IF 0  ; ¤¤¤¤¤¤¤¤¤¤¤¤¤¤¤¤¤¤¤¤¤¤¤¤¤¤¤¤¤¤¤¤¤¤¤¤¤¤¤¤¤¤¤¤¤¤¤¤¤¤¤¤¤¤¤¤¤¤¤¤¤¤¤¤¤¤¤¤¤¤¤¤¤¤¤¤¤¤¤¤¤¤¤¤¤¤¤¤¤¤¤¤
                      Build this template with "CONSOLE ASSEMBLE AND LINK"
ENDIF ; ¤¤¤¤¤¤¤¤¤¤¤¤¤¤¤¤¤¤¤¤¤¤¤¤¤¤¤¤¤¤¤¤¤¤¤¤¤¤¤¤¤¤¤¤¤¤¤¤¤¤¤¤¤¤¤¤¤¤¤¤¤¤¤¤¤¤¤¤¤¤¤¤¤¤¤¤¤¤¤¤¤¤¤¤¤¤¤¤¤¤¤¤

    include \masm32\include\masm32rt.inc

    cmp128 PROTO :DWORD,:DWORD

    .data
      item1 oword 0FFFFFFFFFFFFFFFFFFFFFFFFFFFFFFFFh
      item2 oword 0
      item3 oword 1
      item4 oword 0FFFFFFFFFFFFFFFFFFFFFFFFFFFFFFFEh
      item5 oword 0000000000000000FFFFFFFFFFFFFFFFh
      item6 oword 0FFFFFFFFFFFFFFFF0000000000000000h

    .code

start:
   
; ¤¤¤¤¤¤¤¤¤¤¤¤¤¤¤¤¤¤¤¤¤¤¤¤¤¤¤¤¤¤¤¤¤¤¤¤¤¤¤¤¤¤¤¤¤¤¤¤¤¤¤¤¤¤¤¤¤¤¤¤¤¤¤¤¤¤¤¤¤¤¤¤¤¤¤¤¤¤¤¤¤¤¤¤¤¤¤¤¤¤¤¤¤¤¤¤¤¤

    call main
    inkey
    exit

; ¤¤¤¤¤¤¤¤¤¤¤¤¤¤¤¤¤¤¤¤¤¤¤¤¤¤¤¤¤¤¤¤¤¤¤¤¤¤¤¤¤¤¤¤¤¤¤¤¤¤¤¤¤¤¤¤¤¤¤¤¤¤¤¤¤¤¤¤¤¤¤¤¤¤¤¤¤¤¤¤¤¤¤¤¤¤¤¤¤¤¤¤¤¤¤¤¤¤

main proc

    invoke cmp128,ADDR item2,ADDR item2
    print str$(eax),13,10

    invoke cmp128,ADDR item4,ADDR item1
    print str$(eax),13,10

    invoke cmp128,ADDR item3,ADDR item2
    print str$(eax),13,10

    invoke cmp128,ADDR item5,ADDR item6
    print str$(eax),13,10

    invoke cmp128,ADDR item6,ADDR item5
    print str$(eax),13,10

    ret

main endp

; ¤¤¤¤¤¤¤¤¤¤¤¤¤¤¤¤¤¤¤¤¤¤¤¤¤¤¤¤¤¤¤¤¤¤¤¤¤¤¤¤¤¤¤¤¤¤¤¤¤¤¤¤¤¤¤¤¤¤¤¤¤¤¤¤¤¤¤¤¤¤¤¤¤¤¤¤¤¤¤¤¤¤¤¤¤¤¤¤¤¤¤¤¤¤¤¤¤¤

cmp128 proc num1:DWORD,num2:DWORD

    mov ecx, num1
    mov edx, num2

    mov eax, [ecx+12]
    cmp eax, [edx+12]
    jb lessthan
    ja greater

    mov eax, [ecx+8]
    cmp eax, [edx+8]
    jb lessthan
    ja greater

    mov eax, [ecx+4]
    cmp eax, [edx+4]
    jb lessthan
    ja greater

    mov eax, [ecx]
    cmp eax, [edx]
    jb lessthan
    ja greater

  equal:
    xor eax, eax
    ret

  greater:
    mov eax, 1
    ret

  lessthan:
    or eax, -1
    ret

cmp128 endp

; ¤¤¤¤¤¤¤¤¤¤¤¤¤¤¤¤¤¤¤¤¤¤¤¤¤¤¤¤¤¤¤¤¤¤¤¤¤¤¤¤¤¤¤¤¤¤¤¤¤¤¤¤¤¤¤¤¤¤¤¤¤¤¤¤¤¤¤¤¤¤¤¤¤¤¤¤¤¤¤¤¤¤¤¤¤¤¤¤¤¤¤¤¤¤¤¤¤¤

end start
Title: Re: 128-bit integer arithmetics
Post by: sinsi on May 25, 2011, 12:02:54 PM
Jumpin' Jiminy!

#### Listed records
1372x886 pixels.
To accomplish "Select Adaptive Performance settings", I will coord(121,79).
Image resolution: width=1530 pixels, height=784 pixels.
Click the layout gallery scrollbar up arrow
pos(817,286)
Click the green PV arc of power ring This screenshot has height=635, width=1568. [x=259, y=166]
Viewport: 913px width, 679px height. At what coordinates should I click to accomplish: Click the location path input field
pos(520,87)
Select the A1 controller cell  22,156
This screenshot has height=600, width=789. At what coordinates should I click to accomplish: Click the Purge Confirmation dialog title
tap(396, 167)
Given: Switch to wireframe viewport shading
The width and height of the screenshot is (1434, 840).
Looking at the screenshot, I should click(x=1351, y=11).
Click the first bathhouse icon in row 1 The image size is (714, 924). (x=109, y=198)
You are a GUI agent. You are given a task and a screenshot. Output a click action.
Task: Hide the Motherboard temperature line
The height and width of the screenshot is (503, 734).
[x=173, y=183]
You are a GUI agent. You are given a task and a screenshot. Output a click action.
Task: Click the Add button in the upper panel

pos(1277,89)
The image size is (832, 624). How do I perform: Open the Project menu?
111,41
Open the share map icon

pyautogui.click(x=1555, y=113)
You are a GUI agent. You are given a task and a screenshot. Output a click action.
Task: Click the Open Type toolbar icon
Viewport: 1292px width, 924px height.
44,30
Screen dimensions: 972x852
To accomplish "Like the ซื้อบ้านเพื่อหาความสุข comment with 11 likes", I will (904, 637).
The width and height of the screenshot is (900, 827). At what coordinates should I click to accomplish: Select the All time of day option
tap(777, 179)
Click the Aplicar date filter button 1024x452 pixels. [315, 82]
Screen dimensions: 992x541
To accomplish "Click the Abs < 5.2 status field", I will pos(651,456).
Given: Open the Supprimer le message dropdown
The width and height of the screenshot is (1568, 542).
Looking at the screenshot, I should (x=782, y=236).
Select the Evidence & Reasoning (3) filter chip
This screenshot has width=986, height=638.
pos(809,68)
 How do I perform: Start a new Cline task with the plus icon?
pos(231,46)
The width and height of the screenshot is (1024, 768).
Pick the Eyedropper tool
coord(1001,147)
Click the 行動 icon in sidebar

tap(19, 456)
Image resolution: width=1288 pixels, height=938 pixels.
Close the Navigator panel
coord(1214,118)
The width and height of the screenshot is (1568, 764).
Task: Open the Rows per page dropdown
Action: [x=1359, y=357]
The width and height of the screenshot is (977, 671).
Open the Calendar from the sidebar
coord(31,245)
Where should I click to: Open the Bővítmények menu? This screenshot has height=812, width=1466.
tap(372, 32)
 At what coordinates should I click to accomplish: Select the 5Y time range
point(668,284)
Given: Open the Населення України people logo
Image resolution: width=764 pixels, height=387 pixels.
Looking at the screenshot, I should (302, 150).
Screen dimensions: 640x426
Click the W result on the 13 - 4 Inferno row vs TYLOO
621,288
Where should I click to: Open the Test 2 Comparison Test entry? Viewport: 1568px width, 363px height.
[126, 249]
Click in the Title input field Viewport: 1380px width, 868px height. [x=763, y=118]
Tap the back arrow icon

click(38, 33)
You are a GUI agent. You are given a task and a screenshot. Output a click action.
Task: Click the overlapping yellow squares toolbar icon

#### Exercise set
1 > From the assembly listing, output the exact text from "cmp128 endp" up to and including "Jumpin' Jiminy!".
2 > Answer these questions about the assembly listing:
(a) What value is item3 defined as in the .data section?
(b) Which instruction comes right before ret under the lessthan label?
(c) Who wrote the reply titled "Re: 128-bit integer arithmetics"?

#### Solutions by task
1 >
cmp128 endp

; ¤¤¤¤¤¤¤¤¤¤¤¤¤¤¤¤¤¤¤¤¤¤¤¤¤¤¤¤¤¤¤¤¤¤¤¤¤¤¤¤¤¤¤¤¤¤¤¤¤¤¤¤¤¤¤¤¤¤¤¤¤¤¤¤¤¤¤¤¤¤¤¤¤¤¤¤¤¤¤¤¤¤¤¤¤¤¤¤¤¤¤¤¤¤¤¤¤¤

end start
Title: Re: 128-bit integer arithmetics
Post by: sinsi on May 25, 2011, 12:02:54 PM
Jumpin' Jiminy!

2 >
(a) 1
(b) or eax, -1
(c) sinsi